Beginning with the line below that contains "Switch to the Console tab" and ending with the line that contains "Open Notification Settings", copy every line exactly. Copy nothing else.

[DATA EXTRACTS Boundary: Start]

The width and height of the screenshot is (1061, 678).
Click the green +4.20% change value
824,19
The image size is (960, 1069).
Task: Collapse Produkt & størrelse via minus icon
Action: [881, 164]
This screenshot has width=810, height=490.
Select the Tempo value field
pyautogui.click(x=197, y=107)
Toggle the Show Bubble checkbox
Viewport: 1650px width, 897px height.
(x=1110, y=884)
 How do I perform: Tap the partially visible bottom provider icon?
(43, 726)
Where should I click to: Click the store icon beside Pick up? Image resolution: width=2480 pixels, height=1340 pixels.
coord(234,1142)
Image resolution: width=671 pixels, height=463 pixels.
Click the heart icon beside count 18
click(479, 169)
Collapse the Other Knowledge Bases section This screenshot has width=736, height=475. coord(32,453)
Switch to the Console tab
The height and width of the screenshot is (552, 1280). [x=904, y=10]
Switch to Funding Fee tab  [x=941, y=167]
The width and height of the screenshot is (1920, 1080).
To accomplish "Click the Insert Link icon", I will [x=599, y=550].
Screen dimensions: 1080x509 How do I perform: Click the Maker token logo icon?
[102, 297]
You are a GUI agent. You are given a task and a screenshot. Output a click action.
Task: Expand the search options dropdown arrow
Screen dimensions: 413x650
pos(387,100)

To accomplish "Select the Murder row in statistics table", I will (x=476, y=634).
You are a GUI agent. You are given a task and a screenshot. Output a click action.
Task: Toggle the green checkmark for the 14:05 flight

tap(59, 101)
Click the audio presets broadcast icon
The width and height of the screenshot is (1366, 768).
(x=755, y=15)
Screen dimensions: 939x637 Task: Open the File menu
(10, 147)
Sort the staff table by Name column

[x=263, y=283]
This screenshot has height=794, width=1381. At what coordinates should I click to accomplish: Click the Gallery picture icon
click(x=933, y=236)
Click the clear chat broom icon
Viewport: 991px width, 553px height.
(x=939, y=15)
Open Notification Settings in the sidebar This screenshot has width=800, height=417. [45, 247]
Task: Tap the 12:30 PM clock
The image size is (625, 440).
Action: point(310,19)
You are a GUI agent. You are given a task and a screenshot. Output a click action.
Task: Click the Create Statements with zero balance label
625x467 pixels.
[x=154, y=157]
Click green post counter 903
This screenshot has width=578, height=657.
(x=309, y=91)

[DATA EXTRACTS Boundary: End]

▸ OUTPUT OF THE TASK:
Switch to the Console tab
The height and width of the screenshot is (552, 1280). [x=904, y=10]
Switch to Funding Fee tab  [x=941, y=167]
The width and height of the screenshot is (1920, 1080).
To accomplish "Click the Insert Link icon", I will [x=599, y=550].
Screen dimensions: 1080x509 How do I perform: Click the Maker token logo icon?
[102, 297]
You are a GUI agent. You are given a task and a screenshot. Output a click action.
Task: Expand the search options dropdown arrow
Screen dimensions: 413x650
pos(387,100)

To accomplish "Select the Murder row in statistics table", I will (x=476, y=634).
You are a GUI agent. You are given a task and a screenshot. Output a click action.
Task: Toggle the green checkmark for the 14:05 flight

tap(59, 101)
Click the audio presets broadcast icon
The width and height of the screenshot is (1366, 768).
(x=755, y=15)
Screen dimensions: 939x637 Task: Open the File menu
(10, 147)
Sort the staff table by Name column

[x=263, y=283]
This screenshot has height=794, width=1381. At what coordinates should I click to accomplish: Click the Gallery picture icon
click(x=933, y=236)
Click the clear chat broom icon
Viewport: 991px width, 553px height.
(x=939, y=15)
Open Notification Settings in the sidebar This screenshot has width=800, height=417. [45, 247]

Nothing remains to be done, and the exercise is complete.